The addition of Yervoy to Opdivo also continued to show benefit compared to Opdivo monotherapy in patients whose tumors expressed PD-L1 ≥1% and compared to Opdivo plus chemotherapy in those with PD-L1 <1% with a minimum of three years of follow-up.
“We now have long-term overall survival results for Opdivo plus Yervoy in Phase 3 trials across three tumor types – advanced non-small cell lung cancer, melanoma and renal cell carcinoma – as well as positive data from a pivotal trial in first-line mesothelioma and a second trial in first-line non-small cell lung cancer,” said Nick Botwood, M.D., vice president, Oncology Clinical Development, Bristol Myers Squibb. “In addition, having met the primary endpoint of overall survival in PD-L1 expressers, we look forward to a potential U.S. Food and Drug Administration approval of Opdivo plus Yervoy in first-line non-small cell lung cancer, which would mark the fifth indication for the combination. Taken in this context, the three-year data from CheckMate -227 Part 1 contribute to a growing body of evidence around the durable benefits with our dual immunotherapy approach.”
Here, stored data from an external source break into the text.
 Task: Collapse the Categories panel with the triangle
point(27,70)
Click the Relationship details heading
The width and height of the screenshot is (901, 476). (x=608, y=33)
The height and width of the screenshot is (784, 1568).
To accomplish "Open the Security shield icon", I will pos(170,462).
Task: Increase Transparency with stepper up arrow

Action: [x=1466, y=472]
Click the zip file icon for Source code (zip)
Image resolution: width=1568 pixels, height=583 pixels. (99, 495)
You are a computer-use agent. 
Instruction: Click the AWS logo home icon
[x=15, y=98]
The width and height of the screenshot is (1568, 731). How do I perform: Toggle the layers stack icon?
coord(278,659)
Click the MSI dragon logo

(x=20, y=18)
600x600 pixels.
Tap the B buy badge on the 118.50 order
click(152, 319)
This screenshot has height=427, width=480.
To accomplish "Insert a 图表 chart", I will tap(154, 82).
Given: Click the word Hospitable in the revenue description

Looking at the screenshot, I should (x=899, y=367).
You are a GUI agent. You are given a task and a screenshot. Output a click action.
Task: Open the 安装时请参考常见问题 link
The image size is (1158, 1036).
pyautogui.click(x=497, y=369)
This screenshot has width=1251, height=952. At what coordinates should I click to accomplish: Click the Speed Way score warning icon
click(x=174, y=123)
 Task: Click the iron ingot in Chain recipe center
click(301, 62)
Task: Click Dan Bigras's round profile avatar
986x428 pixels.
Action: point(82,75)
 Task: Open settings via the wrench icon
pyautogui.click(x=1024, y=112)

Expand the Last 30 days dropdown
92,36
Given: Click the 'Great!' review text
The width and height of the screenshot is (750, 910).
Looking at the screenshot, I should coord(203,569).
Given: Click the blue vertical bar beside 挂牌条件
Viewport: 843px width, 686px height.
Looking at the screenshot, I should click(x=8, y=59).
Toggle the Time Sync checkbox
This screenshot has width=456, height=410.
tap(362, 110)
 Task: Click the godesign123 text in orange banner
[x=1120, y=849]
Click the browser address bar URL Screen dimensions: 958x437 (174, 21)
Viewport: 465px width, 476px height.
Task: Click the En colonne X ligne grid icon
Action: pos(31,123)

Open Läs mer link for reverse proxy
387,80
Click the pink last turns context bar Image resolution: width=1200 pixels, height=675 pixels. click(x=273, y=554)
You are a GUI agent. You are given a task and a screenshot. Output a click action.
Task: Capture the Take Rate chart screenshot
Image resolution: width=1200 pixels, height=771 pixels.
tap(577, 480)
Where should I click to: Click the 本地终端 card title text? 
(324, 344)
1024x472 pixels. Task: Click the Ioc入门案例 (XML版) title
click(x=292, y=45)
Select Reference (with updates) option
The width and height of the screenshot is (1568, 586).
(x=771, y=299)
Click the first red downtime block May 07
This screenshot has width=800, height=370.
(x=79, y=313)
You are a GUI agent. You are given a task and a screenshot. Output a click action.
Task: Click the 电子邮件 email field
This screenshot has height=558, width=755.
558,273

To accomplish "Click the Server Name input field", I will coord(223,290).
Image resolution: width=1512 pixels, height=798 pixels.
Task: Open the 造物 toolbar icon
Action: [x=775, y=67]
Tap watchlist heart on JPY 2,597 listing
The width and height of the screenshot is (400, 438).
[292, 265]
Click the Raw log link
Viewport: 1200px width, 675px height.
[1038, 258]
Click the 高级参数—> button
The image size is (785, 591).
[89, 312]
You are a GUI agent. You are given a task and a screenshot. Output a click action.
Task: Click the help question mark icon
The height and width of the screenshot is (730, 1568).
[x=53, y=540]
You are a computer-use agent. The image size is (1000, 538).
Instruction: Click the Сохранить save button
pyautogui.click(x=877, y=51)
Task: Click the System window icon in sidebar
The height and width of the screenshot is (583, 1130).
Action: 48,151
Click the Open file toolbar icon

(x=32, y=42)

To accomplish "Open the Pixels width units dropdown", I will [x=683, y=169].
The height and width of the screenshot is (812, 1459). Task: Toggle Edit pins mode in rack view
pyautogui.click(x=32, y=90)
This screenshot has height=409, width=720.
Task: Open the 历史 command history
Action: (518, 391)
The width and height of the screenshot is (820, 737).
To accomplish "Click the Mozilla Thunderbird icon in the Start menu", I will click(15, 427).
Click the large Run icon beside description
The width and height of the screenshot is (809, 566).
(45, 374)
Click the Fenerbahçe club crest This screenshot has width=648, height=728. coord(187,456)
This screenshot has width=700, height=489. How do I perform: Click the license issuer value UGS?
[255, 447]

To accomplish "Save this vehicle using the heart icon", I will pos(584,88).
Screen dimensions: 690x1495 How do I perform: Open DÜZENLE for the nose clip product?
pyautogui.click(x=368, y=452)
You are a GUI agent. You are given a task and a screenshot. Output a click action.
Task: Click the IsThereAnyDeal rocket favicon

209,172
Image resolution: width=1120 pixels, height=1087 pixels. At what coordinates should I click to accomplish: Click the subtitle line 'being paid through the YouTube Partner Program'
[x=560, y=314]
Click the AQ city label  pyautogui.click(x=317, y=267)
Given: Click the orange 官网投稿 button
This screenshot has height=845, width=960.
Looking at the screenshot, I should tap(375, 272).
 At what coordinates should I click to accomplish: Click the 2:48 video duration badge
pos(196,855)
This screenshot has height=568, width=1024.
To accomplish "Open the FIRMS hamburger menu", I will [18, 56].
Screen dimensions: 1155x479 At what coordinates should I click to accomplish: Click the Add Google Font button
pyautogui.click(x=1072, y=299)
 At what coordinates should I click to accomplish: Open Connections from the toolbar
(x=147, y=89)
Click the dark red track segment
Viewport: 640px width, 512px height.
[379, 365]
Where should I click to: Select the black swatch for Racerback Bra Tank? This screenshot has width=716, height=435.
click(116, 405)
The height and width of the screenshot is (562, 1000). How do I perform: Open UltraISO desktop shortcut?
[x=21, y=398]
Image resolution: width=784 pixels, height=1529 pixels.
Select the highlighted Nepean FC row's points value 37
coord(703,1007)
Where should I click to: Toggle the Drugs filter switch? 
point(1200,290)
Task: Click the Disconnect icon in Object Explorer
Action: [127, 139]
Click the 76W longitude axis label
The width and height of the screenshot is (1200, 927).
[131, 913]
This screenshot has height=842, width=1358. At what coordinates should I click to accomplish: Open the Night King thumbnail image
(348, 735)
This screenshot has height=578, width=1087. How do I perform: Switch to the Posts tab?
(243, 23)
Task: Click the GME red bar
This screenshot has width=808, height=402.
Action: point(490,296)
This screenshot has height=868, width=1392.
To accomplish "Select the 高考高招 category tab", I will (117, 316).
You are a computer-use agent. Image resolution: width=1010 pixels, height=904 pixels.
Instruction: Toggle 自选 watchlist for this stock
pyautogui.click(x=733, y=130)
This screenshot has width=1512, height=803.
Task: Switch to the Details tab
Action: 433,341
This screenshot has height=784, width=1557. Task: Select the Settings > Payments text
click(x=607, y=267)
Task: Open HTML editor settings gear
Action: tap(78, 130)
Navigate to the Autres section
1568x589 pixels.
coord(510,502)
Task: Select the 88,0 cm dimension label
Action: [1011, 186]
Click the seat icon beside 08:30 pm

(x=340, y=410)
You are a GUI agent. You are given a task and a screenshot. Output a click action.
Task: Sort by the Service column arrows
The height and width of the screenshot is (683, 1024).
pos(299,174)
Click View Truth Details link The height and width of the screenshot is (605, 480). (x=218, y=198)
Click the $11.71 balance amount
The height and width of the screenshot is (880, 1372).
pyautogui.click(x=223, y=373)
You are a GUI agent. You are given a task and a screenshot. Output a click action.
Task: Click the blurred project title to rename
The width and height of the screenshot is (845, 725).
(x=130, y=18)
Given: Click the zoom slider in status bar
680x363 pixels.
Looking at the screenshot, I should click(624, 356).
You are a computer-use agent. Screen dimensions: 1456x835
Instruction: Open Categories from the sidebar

Opdivo plus Yervoy is a unique combination of two immune checkpoint inhibitors that features a potentially synergistic mechanism of action, targeting two different checkpoints (PD-1 and CTLA-4) to help destroy tumor cells: Yervoy helps activate and proliferate T cells, while Opdivo helps existing T cells discover the tumor. Some of the T cells stimulated by Yervoy can become memory T cells, which may allow for a long-term immune response.
About CheckMate -227
CheckMate -227 is a multi-part open-label Phase 3 trial evaluating Opdivo-based regimens versus platinum-doublet chemotherapy in patients with first-line advanced non-small cell lung cancer across non-squamous and squamous tumor histologies.
There are two co-primary endpoints in Part 1 for Opdivo plus Yervoy (versus chemotherapy): overall survival (OS) in patients whose tumors express PD-L1 (assessed in patients enrolled in Part 1a) and progression-free survival (PFS) in patients with tumor mutational burden (TMB) ≥10 mut/Mb across the PD-L1 spectrum (assessed in patients enrolled across Parts 1a and 1b). Patients were dosed as follows:
- Part 1a: Opdivo (3 mg/kg every 2 weeks) plus low-dose Yervoy (1 mg/kg every 6 weeks) or Opdivo monotherapy (240 mg every 2 weeks) versus chemotherapy (every 3 weeks for up to four cycles) in patients whose tumors express PD-L1 (≥1%)
- Part 1b: Opdivo plus low-dose Yervoy or Opdivo (360 mg every 3 weeks) plus chemotherapy (every 3 weeks for up to four cycles) versus chemotherapy (every 3 weeks for up to four cycles) in patients whose tumors do not express PD-L1 (<1%)
Part 1 met both its co-primary endpoints of PFS with the Opdivo plus Yervoy combination versus chemotherapy in patients whose tumors have high (≥10 mutations/megabase, mut/mb) TMB, regardless of PD-L1 expression, and OS demonstrating a superior benefit for Opdivo plus low-dose Yervoy versus chemotherapy in first-line NSCLC patients whose tumors expressed PD-L1 ≥1%.